Last year sometime in late August I had made a promise to myself. “I promise to read more, to take a deep dive into literature”. Here confined in a loop of a meaningless routine I finally decided to take control and work on my reading muscle, but I needed the right book.
I was having trouble finding the perfect novel to start on and my father saw me aimlessly sifting through my shelf. I asked if he had any good recommendations and he just said “Downstairs”. I followed him to his room where he searched through his books shelf and I remember his concentration. Finally, he found it, and a familiar but rare expression of enthusiasm washed over him and he handed me a colorful and detailed cover. The title was “One Hundred Years of Solitude” by Gabriel García Márquez. When I finally held the book in my hands, a subconscious feeling of excitement loomed over me. I know I had been recommended this book before, multiple times, but to have such a vibrant, mystical world right under my roof seemed serendipitous. “What’s it about?” I’m sure he heard my excitement. My father shook his head handed me a bookmark and said: “Don’t even read the description”.
I took my father’s advice and opened the vibrant cover ignoring everything but the first few words. It read “Many years later, as he faced the firing squad, Colonel Aureliano Buendía was to remember that distant afternoon when his father took him to discover ice.”
After involuntarily blurting out “Wow” I had just realized after reading the passage that I had envisioned the entire line of Colonel Aureliano Buendía tied to a pole, reminiscing about the magical discovery of something so ordinary to us mortals. From then on I was hooked, unable to put the book down, and as the pages flipped over I became more and more obsessed. I was falling deeply for the novels unmistakable fictional South American inspired town of Macondo, the presence of magic and alchemy being treated as normal and familiar, while the real is presented to it’s most fantastical and surreal versions of themselves. I had never in my life had such vivid, exciting visions in any form of media.
I spoke to my parents after reading the book, telling them it was exactly what I had been looking for all my life. That was when my mother explained she had many books from Nobel Prize-winning authors like Márquez but these authors were from my home country Peru. She was proud to give such a magnificent piece of her creative culture to me. She started handing me the dozens of books, some from her own small home town village of Sartimbamba. Finally after handing me the last book she claimed with confidence “I think you will grow as a storyteller from these novels” and so far she’s right. I’ve never had such a consistent vision while reading anything in my life. I can imagine the vibrant colonial towns, exciting characters and their tangled plots, the fantastic drama and events all manifested by writers of my heritage. I feel so proud and ashamed to have ignored and even dismiss the creative brilliance of my ancestors. I regret not having read more and ignoring these marvelous works of art that had been closer to me than I could ever imagine.

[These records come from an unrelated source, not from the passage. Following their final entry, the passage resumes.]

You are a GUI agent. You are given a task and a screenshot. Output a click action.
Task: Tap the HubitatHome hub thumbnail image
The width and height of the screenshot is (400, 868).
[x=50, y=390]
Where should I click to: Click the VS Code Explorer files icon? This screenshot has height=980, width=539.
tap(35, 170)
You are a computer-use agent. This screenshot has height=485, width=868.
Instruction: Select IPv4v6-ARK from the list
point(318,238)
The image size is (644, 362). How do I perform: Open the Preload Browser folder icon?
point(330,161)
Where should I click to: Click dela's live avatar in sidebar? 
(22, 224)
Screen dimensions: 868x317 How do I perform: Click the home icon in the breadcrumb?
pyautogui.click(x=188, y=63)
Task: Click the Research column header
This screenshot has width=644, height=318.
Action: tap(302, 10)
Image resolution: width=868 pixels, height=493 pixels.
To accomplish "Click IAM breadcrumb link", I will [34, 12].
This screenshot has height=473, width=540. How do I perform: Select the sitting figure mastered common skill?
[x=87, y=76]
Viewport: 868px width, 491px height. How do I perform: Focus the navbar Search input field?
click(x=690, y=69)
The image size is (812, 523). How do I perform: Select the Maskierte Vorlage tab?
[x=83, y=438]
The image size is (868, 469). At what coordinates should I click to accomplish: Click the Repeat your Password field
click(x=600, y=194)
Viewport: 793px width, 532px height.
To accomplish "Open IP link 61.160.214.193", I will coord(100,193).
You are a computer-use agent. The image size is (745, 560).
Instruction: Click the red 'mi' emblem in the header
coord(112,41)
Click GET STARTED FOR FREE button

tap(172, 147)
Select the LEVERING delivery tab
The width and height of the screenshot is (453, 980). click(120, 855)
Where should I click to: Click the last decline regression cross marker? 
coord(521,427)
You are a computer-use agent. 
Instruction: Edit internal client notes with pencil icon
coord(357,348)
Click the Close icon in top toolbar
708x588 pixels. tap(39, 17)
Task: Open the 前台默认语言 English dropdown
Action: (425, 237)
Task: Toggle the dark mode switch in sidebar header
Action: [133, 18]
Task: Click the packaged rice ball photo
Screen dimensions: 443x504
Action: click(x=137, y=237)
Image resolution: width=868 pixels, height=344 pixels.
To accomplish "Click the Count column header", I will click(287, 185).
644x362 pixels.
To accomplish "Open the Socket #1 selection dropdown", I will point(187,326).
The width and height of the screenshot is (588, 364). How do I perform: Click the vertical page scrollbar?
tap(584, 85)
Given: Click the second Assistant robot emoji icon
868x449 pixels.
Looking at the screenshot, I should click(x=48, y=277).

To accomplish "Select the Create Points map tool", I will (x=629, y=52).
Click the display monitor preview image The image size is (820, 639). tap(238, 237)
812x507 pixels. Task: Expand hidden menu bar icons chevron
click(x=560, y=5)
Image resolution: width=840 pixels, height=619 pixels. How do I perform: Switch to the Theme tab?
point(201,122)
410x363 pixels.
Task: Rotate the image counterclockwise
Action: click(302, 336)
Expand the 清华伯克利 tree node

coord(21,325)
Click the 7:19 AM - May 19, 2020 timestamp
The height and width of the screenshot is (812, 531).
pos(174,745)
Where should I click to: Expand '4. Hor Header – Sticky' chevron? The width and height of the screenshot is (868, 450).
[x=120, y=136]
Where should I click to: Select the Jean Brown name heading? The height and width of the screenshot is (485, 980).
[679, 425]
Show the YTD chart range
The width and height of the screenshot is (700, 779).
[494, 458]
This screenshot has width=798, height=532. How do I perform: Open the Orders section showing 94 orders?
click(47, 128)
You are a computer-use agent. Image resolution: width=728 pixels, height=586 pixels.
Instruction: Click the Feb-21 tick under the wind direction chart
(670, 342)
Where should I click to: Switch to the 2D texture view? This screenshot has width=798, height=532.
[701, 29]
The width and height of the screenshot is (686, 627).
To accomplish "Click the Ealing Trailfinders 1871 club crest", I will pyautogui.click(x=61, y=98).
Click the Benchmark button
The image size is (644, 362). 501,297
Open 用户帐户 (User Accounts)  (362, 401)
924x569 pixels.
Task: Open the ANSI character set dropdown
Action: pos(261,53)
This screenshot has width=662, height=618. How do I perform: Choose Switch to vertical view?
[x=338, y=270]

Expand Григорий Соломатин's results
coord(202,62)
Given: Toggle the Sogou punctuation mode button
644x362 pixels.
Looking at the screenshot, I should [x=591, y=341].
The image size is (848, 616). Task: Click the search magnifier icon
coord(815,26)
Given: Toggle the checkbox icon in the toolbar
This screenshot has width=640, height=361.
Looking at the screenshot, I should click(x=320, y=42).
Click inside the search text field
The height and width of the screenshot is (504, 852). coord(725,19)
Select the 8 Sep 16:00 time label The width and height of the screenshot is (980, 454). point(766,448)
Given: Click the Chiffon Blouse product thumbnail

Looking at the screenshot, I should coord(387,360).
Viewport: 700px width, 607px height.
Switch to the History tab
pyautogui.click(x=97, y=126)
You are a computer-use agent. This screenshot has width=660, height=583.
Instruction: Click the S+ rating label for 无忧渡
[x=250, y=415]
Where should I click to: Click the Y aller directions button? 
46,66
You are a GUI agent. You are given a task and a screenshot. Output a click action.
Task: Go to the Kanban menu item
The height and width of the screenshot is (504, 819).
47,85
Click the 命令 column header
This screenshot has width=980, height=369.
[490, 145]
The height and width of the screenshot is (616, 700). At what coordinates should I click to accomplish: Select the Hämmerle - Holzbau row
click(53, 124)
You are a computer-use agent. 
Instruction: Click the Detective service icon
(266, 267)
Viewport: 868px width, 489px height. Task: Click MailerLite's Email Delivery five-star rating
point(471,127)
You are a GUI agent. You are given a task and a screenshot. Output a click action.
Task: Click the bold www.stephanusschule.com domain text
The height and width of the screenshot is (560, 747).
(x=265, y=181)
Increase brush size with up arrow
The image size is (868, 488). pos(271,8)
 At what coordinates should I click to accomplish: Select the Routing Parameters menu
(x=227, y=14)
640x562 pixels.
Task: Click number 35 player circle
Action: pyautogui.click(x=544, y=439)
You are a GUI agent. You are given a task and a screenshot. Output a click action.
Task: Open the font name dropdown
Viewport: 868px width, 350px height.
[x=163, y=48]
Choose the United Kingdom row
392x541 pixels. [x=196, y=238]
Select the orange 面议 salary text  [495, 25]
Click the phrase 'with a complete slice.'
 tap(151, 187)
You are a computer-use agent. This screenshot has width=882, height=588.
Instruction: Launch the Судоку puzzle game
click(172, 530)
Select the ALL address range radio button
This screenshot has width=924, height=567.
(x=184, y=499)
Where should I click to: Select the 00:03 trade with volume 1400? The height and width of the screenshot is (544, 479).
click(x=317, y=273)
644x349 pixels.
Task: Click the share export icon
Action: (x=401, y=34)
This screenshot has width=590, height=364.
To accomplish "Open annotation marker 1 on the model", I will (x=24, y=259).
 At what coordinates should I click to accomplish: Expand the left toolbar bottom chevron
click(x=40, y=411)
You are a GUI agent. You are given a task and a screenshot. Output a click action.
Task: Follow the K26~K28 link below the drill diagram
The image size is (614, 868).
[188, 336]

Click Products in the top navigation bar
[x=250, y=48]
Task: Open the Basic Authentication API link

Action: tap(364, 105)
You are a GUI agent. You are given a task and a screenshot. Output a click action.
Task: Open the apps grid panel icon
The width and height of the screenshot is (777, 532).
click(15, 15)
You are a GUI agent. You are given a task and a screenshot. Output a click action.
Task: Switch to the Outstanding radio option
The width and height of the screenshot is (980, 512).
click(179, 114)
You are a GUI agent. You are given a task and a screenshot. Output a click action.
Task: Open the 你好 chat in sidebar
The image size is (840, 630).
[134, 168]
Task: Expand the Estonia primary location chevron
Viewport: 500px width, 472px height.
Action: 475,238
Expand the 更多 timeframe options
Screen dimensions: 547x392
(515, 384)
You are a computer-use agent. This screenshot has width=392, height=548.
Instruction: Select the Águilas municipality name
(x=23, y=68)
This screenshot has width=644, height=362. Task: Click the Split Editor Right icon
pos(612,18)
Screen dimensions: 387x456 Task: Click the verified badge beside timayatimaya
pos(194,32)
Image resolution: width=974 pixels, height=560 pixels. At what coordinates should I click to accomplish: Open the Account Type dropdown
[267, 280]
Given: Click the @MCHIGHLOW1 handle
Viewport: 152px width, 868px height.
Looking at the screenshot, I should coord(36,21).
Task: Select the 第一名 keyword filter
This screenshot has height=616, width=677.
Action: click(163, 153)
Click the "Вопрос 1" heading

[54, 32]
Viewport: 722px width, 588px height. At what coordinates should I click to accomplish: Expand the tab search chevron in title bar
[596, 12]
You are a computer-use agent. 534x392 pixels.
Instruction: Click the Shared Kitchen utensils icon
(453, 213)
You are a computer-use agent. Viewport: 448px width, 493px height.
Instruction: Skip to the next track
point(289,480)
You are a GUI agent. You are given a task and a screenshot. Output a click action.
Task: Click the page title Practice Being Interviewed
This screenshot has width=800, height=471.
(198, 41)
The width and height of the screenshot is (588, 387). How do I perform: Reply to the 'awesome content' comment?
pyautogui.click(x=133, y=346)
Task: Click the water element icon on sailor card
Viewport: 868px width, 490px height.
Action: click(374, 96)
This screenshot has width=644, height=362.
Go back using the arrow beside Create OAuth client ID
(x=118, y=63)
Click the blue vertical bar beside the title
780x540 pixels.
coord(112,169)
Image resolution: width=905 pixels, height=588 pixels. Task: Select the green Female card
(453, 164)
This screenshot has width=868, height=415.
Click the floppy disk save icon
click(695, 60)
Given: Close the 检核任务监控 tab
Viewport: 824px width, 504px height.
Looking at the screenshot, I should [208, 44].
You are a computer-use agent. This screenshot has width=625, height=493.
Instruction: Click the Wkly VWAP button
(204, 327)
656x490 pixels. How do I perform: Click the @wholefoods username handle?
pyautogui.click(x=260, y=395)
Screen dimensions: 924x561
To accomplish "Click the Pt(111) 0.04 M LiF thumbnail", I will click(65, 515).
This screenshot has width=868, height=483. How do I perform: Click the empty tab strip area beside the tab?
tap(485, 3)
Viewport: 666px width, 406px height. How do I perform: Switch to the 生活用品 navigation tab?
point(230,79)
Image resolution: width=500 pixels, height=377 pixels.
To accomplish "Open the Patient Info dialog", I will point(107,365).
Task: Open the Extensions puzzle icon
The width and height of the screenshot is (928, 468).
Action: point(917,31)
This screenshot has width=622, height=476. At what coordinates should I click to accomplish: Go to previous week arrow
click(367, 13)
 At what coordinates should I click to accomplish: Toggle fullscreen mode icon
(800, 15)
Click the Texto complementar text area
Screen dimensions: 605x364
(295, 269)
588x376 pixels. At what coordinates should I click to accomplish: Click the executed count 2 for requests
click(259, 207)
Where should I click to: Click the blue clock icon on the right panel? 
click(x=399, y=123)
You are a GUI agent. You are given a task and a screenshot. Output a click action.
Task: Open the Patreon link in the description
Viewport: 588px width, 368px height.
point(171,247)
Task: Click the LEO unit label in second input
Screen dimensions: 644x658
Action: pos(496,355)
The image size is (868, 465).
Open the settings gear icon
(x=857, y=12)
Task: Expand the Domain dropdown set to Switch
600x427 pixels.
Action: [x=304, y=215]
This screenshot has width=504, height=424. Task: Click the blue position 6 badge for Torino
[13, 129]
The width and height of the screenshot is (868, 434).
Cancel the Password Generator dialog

I had read novels I wanted to adapt to screenplays but could never settle on one consistently. I think I’ve found not just the novel in One Hundred Years of Solitude, but I know I’ve found a genre and culture I’m eager to adapt. Despite the regret, I’m happy that my South American roots have such a rich history in storytelling and that I have the privilege to experience it.
If you would like the names of these books and authors I’m happy to share them with you. They’re brilliant and deserve every bit of recognition.